What:

ChatGPT is a Generative Pretrained Transformer. It’s a decoder-only model.

  1. GPT-1 came out in 2018.
  2. GPT-2 improved on a few things.

Training ChatGPT:

Pretraining LLMs:

  1. Feed the entire internet into the models, getting them (if they’re decoder-only models) to predict the next most likely word.
  2. These models will be very good at produce text that is findable on the internet, but not necessarily helpful for answering questions you may have.

Instruction Fine Tuning:

  1. You get humans to create a corpus of fantastic questions and their answers (i.e. question answer pairs).
  2. You then fine-tune your pretrained LLM to produce its answers in the form of the question-answer pairs.
    • This is akin to saying: “Do this for responses of this question type”.
  3. The model can now sorta follow instructions, but it often produces harmful, unhelpful or hallucinated stuff.

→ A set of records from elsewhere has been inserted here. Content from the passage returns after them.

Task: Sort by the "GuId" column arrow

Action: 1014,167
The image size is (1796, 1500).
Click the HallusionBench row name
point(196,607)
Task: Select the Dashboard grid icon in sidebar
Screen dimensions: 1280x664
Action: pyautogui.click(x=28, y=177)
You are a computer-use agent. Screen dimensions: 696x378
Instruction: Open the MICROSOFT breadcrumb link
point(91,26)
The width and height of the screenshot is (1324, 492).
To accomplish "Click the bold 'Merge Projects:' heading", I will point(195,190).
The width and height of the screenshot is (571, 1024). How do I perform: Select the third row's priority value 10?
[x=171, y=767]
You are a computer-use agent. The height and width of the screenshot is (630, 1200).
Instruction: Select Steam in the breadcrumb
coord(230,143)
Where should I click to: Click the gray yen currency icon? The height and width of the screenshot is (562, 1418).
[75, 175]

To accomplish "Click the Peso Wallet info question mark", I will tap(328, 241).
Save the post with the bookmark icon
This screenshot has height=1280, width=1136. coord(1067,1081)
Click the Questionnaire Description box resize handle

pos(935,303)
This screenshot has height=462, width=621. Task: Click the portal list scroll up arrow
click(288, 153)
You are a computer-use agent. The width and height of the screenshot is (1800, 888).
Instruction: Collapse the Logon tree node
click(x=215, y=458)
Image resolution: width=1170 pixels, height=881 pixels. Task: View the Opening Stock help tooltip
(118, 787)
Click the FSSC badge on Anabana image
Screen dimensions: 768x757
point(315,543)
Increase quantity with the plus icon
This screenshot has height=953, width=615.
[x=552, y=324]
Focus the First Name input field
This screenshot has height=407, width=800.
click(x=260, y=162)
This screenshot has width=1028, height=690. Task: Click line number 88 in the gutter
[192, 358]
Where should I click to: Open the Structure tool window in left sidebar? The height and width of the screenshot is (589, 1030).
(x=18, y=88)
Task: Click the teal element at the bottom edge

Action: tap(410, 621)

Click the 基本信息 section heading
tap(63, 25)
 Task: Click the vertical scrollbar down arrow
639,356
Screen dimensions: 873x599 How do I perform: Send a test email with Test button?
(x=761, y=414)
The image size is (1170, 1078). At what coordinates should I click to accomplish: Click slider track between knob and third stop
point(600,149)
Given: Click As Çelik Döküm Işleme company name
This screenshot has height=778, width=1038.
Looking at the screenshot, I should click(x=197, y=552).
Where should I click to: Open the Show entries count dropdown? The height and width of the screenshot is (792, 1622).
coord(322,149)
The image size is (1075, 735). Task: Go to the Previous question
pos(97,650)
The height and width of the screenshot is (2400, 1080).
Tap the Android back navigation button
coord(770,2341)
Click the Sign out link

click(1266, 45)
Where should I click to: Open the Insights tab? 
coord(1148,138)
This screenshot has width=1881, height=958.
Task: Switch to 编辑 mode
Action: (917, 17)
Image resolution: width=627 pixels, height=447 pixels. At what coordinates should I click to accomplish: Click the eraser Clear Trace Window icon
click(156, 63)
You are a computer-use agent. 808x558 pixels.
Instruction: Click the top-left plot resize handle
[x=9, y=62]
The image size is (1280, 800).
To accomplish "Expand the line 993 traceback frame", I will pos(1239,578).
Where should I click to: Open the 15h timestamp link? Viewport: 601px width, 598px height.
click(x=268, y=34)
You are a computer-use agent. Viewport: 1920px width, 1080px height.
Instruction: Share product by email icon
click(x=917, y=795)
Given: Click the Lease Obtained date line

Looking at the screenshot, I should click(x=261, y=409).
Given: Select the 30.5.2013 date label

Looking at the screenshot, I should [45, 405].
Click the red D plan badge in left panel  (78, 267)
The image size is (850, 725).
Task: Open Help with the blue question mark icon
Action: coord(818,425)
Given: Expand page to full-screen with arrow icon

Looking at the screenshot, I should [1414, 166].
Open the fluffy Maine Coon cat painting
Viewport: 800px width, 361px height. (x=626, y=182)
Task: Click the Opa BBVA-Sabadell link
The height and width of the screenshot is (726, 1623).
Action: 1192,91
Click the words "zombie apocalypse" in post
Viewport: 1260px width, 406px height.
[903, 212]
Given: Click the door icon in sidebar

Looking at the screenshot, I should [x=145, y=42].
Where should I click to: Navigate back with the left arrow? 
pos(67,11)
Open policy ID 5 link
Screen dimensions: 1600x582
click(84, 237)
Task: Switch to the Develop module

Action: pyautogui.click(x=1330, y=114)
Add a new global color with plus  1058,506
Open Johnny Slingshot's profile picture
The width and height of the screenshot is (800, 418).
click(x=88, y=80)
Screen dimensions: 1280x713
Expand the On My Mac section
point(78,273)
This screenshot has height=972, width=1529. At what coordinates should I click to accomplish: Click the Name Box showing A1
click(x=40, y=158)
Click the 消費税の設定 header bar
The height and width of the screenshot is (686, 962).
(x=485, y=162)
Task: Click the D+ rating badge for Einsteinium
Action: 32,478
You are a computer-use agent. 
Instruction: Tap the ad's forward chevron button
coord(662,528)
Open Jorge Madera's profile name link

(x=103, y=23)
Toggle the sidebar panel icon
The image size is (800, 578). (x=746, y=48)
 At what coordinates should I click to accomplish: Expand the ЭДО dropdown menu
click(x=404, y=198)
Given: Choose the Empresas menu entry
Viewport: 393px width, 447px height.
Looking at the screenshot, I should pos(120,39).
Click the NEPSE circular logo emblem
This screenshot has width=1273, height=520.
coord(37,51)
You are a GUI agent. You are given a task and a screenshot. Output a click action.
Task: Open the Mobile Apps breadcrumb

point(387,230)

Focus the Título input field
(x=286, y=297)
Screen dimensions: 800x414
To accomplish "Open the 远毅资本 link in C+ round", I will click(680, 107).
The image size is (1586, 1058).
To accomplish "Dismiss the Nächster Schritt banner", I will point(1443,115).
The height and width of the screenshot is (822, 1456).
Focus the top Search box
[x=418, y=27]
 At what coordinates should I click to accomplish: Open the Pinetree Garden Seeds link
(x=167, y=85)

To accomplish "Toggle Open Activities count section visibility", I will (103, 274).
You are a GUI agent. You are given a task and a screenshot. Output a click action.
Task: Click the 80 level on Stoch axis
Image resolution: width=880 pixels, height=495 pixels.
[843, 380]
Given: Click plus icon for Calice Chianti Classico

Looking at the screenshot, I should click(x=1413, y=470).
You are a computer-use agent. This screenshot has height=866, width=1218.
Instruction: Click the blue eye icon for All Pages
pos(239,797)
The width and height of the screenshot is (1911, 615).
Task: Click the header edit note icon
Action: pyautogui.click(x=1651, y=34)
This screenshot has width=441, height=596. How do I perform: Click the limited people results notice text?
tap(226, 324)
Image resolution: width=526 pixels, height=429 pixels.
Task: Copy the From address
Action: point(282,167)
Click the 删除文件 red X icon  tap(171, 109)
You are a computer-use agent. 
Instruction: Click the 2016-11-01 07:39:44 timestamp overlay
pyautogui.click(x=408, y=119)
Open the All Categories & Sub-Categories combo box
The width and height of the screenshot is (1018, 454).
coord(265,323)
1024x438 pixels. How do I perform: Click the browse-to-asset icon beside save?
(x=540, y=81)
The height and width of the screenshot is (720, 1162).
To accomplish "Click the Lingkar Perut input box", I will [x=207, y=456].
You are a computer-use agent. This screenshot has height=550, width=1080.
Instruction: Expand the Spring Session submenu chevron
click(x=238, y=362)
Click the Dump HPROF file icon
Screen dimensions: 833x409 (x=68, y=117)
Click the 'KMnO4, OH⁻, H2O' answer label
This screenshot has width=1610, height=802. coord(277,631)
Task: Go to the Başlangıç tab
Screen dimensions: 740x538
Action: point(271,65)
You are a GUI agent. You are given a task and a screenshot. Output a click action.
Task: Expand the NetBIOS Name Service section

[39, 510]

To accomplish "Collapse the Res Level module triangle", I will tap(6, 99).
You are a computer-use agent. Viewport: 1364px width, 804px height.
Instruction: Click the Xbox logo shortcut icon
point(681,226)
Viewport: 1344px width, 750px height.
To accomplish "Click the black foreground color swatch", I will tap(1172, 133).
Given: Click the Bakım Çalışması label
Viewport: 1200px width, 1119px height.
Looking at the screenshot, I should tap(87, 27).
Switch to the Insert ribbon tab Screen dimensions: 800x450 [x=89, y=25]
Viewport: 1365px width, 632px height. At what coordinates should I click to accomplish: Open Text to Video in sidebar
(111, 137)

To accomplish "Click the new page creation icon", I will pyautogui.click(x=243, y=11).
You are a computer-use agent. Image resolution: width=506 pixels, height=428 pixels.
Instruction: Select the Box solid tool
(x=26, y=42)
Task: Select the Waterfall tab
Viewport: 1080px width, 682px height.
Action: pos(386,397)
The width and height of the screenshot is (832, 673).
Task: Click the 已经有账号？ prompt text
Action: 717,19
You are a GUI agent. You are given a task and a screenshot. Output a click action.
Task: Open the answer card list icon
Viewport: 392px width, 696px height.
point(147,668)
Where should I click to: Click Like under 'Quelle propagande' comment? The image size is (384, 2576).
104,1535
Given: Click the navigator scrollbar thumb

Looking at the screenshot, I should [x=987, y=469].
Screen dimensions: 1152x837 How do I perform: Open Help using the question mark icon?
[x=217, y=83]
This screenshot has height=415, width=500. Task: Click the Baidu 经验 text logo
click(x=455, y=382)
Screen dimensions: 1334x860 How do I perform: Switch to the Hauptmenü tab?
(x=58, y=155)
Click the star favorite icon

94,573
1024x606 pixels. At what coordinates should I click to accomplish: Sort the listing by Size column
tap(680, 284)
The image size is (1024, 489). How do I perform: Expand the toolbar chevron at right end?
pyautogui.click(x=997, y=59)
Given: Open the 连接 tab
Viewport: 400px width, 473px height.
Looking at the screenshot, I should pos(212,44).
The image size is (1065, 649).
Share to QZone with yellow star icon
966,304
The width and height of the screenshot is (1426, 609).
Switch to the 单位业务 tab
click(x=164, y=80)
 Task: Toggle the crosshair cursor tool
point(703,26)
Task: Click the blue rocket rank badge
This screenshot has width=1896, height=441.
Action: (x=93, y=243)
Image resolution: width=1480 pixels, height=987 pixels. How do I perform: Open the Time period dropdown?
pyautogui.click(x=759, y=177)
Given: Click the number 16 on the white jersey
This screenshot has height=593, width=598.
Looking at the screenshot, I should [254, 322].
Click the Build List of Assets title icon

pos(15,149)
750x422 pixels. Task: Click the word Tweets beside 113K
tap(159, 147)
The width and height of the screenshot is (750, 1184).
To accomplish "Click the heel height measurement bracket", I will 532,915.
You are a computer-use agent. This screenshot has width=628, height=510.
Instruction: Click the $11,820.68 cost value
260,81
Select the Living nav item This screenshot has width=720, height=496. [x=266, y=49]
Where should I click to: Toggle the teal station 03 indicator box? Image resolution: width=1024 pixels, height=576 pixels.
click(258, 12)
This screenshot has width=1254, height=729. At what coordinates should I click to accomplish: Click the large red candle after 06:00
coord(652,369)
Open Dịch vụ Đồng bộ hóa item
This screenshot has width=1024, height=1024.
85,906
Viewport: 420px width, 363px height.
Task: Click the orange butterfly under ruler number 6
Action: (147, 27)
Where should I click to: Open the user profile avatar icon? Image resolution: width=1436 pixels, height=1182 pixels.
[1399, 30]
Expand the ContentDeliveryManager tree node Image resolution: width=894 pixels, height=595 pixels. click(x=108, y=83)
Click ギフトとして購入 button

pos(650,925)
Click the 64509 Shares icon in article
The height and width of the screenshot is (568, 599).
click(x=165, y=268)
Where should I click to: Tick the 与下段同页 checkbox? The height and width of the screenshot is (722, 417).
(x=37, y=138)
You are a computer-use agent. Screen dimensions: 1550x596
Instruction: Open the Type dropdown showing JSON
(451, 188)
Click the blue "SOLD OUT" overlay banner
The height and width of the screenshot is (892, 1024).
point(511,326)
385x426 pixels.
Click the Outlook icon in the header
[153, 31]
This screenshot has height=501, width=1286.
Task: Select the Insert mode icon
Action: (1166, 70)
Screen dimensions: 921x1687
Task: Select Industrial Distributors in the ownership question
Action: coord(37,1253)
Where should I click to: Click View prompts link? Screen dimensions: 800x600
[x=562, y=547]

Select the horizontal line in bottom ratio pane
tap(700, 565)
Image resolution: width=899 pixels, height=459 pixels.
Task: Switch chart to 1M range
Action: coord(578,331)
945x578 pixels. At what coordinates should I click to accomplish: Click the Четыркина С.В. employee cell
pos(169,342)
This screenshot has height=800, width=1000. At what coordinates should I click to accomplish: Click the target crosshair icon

Reinforcement Learning from Human Feedback (RLHF), Oversimplified

  1. Using our Instruction fine-tuned model, we produce 2 answers to a prompt, and get a human to rank them against each-other, to be more helpful, honest and harmless.
  2. We take these rankings, and train another model to be a human annotator/ranker… We’ll call this the reward model.
  3. The reward model can now judge the base model based on human preferences. We’ll use that fact to do RL:
    1. We give our model a prompt, ask our RM to rate the answer, prize it using Proximal Policy Optimisation (PPO) and then feed that back into the policy.